__Records supplied__:
━━━

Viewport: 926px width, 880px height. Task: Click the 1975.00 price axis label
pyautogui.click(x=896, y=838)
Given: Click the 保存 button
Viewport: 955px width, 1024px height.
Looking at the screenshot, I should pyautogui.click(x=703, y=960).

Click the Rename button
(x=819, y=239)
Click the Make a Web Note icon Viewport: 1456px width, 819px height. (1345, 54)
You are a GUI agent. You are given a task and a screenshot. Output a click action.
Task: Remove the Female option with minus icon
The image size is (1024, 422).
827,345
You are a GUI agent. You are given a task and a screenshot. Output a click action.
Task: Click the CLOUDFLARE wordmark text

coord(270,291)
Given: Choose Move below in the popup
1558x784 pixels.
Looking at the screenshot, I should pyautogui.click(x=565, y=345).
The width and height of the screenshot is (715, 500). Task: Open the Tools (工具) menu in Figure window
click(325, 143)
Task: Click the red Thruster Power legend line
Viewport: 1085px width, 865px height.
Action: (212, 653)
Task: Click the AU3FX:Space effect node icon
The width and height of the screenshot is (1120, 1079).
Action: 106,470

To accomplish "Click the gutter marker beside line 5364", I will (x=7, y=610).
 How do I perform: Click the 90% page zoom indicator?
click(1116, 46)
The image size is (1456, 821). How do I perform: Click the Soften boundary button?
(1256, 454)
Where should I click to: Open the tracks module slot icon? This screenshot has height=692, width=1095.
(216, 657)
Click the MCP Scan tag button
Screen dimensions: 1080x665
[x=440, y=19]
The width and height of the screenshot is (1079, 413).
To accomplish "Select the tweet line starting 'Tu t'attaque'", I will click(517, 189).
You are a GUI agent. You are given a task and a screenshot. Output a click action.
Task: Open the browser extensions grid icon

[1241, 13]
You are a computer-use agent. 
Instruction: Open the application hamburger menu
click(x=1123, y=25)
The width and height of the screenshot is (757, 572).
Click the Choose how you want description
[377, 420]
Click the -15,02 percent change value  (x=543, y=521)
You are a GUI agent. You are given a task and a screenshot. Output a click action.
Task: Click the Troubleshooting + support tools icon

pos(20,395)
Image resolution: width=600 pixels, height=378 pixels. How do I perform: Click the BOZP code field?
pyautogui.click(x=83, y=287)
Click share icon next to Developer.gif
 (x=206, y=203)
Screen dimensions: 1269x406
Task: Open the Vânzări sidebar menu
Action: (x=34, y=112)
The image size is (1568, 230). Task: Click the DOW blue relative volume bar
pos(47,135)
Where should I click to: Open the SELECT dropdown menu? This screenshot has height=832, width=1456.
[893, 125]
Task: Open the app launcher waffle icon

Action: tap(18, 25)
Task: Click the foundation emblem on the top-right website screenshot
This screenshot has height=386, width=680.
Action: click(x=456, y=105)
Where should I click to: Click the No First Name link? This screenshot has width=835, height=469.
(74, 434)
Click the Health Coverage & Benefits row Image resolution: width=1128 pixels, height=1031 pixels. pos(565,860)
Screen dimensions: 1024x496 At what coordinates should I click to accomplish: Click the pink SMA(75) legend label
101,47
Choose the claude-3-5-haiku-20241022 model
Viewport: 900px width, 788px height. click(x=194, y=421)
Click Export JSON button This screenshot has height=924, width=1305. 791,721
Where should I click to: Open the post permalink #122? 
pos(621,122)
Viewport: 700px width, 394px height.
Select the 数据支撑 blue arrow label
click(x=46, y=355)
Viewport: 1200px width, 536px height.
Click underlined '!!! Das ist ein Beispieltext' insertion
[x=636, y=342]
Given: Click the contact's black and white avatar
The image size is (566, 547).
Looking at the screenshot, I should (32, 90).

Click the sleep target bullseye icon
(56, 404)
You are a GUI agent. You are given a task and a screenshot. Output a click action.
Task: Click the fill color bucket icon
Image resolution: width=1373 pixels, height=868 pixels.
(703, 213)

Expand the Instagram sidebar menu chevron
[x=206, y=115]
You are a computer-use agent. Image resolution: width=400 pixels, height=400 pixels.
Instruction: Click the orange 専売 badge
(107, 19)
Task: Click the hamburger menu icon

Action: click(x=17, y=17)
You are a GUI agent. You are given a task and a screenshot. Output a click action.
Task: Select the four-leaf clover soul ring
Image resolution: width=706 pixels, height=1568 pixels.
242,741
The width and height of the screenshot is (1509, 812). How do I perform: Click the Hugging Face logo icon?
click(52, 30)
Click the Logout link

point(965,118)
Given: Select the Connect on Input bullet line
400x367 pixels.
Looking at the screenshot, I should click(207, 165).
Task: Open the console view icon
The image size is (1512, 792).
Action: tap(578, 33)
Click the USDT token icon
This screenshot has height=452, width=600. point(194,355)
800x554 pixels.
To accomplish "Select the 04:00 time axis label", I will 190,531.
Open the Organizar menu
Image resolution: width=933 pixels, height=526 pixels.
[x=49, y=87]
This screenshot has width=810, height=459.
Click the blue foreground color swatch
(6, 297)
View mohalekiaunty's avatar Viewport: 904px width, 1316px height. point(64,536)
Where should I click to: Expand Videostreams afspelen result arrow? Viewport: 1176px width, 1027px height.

━━━

__Task statement__: Swap each "GUI agent" in the lines above for "screen agent", then reproduce all the lines with everything else unchanged.

__Finished answer__:
Viewport: 926px width, 880px height. Task: Click the 1975.00 price axis label
pyautogui.click(x=896, y=838)
Given: Click the 保存 button
Viewport: 955px width, 1024px height.
Looking at the screenshot, I should pyautogui.click(x=703, y=960).

Click the Rename button
(x=819, y=239)
Click the Make a Web Note icon Viewport: 1456px width, 819px height. (1345, 54)
You are a screen agent. You are given a task and a screenshot. Output a click action.
Task: Remove the Female option with minus icon
The image size is (1024, 422).
827,345
You are a screen agent. You are given a task and a screenshot. Output a click action.
Task: Click the CLOUDFLARE wordmark text

coord(270,291)
Given: Choose Move below in the popup
1558x784 pixels.
Looking at the screenshot, I should pyautogui.click(x=565, y=345).
The width and height of the screenshot is (715, 500). Task: Open the Tools (工具) menu in Figure window
click(325, 143)
Task: Click the red Thruster Power legend line
Viewport: 1085px width, 865px height.
Action: (212, 653)
Task: Click the AU3FX:Space effect node icon
The width and height of the screenshot is (1120, 1079).
Action: 106,470

To accomplish "Click the gutter marker beside line 5364", I will (x=7, y=610).
 How do I perform: Click the 90% page zoom indicator?
click(1116, 46)
The image size is (1456, 821). How do I perform: Click the Soften boundary button?
(1256, 454)
Where should I click to: Open the tracks module slot icon? This screenshot has height=692, width=1095.
(216, 657)
Click the MCP Scan tag button
Screen dimensions: 1080x665
[x=440, y=19]
The width and height of the screenshot is (1079, 413).
To accomplish "Select the tweet line starting 'Tu t'attaque'", I will click(517, 189).
You are a screen agent. You are given a task and a screenshot. Output a click action.
Task: Open the browser extensions grid icon

[1241, 13]
You are a computer-use agent. 
Instruction: Open the application hamburger menu
click(x=1123, y=25)
The width and height of the screenshot is (757, 572).
Click the Choose how you want description
[377, 420]
Click the -15,02 percent change value  (x=543, y=521)
You are a screen agent. You are given a task and a screenshot. Output a click action.
Task: Click the Troubleshooting + support tools icon

pos(20,395)
Image resolution: width=600 pixels, height=378 pixels. How do I perform: Click the BOZP code field?
pyautogui.click(x=83, y=287)
Click share icon next to Developer.gif
 (x=206, y=203)
Screen dimensions: 1269x406
Task: Open the Vânzări sidebar menu
Action: (x=34, y=112)
The image size is (1568, 230). Task: Click the DOW blue relative volume bar
pos(47,135)
Where should I click to: Open the SELECT dropdown menu? This screenshot has height=832, width=1456.
[893, 125]
Task: Open the app launcher waffle icon

Action: tap(18, 25)
Task: Click the foundation emblem on the top-right website screenshot
This screenshot has height=386, width=680.
Action: click(x=456, y=105)
Where should I click to: Click the No First Name link? This screenshot has width=835, height=469.
(74, 434)
Click the Health Coverage & Benefits row Image resolution: width=1128 pixels, height=1031 pixels. pos(565,860)
Screen dimensions: 1024x496 At what coordinates should I click to accomplish: Click the pink SMA(75) legend label
101,47
Choose the claude-3-5-haiku-20241022 model
Viewport: 900px width, 788px height. click(x=194, y=421)
Click Export JSON button This screenshot has height=924, width=1305. 791,721
Where should I click to: Open the post permalink #122? 
pos(621,122)
Viewport: 700px width, 394px height.
Select the 数据支撑 blue arrow label
click(x=46, y=355)
Viewport: 1200px width, 536px height.
Click underlined '!!! Das ist ein Beispieltext' insertion
[x=636, y=342]
Given: Click the contact's black and white avatar
The image size is (566, 547).
Looking at the screenshot, I should (32, 90).

Click the sleep target bullseye icon
(56, 404)
You are a screen agent. You are given a task and a screenshot. Output a click action.
Task: Click the fill color bucket icon
Image resolution: width=1373 pixels, height=868 pixels.
(703, 213)

Expand the Instagram sidebar menu chevron
[x=206, y=115]
You are a computer-use agent. Image resolution: width=400 pixels, height=400 pixels.
Instruction: Click the orange 専売 badge
(107, 19)
Task: Click the hamburger menu icon

Action: click(x=17, y=17)
You are a screen agent. You are given a task and a screenshot. Output a click action.
Task: Select the four-leaf clover soul ring
Image resolution: width=706 pixels, height=1568 pixels.
242,741
The width and height of the screenshot is (1509, 812). How do I perform: Click the Hugging Face logo icon?
click(52, 30)
Click the Logout link

point(965,118)
Given: Select the Connect on Input bullet line
400x367 pixels.
Looking at the screenshot, I should click(207, 165).
Task: Open the console view icon
The image size is (1512, 792).
Action: tap(578, 33)
Click the USDT token icon
This screenshot has height=452, width=600. point(194,355)
800x554 pixels.
To accomplish "Select the 04:00 time axis label", I will 190,531.
Open the Organizar menu
Image resolution: width=933 pixels, height=526 pixels.
[x=49, y=87]
This screenshot has width=810, height=459.
Click the blue foreground color swatch
(6, 297)
View mohalekiaunty's avatar Viewport: 904px width, 1316px height. point(64,536)
Where should I click to: Expand Videostreams afspelen result arrow? Viewport: 1176px width, 1027px height.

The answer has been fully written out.